— begin —

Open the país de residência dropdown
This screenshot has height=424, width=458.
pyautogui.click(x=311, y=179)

— end —
— begin —

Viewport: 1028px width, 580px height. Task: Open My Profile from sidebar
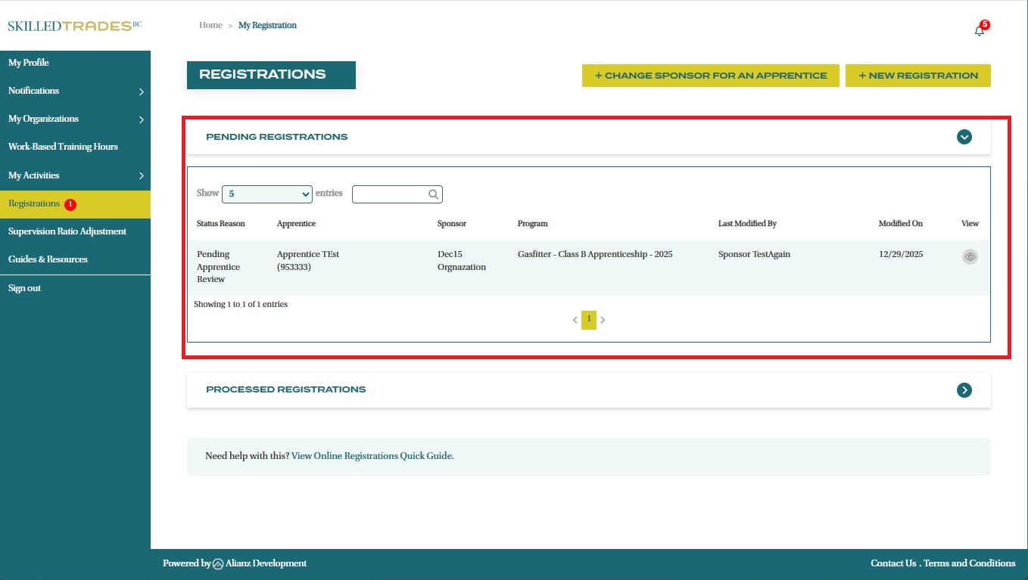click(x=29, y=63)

— end —
— begin —

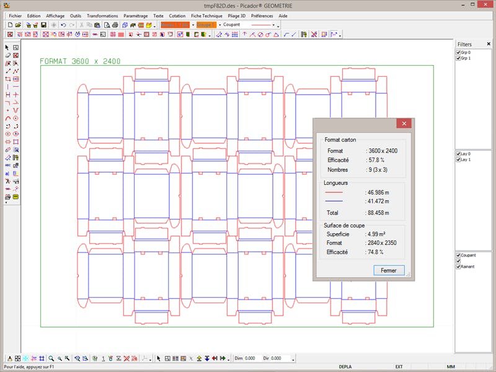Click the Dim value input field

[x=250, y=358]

— end —

-- Exercise aim --
Can you echo the rows from the line containing "Open the país de residência dropdown" through the line containing "pyautogui.click(x=311, y=179)", both included?

-- Exercise output --
Open the país de residência dropdown
This screenshot has height=424, width=458.
pyautogui.click(x=311, y=179)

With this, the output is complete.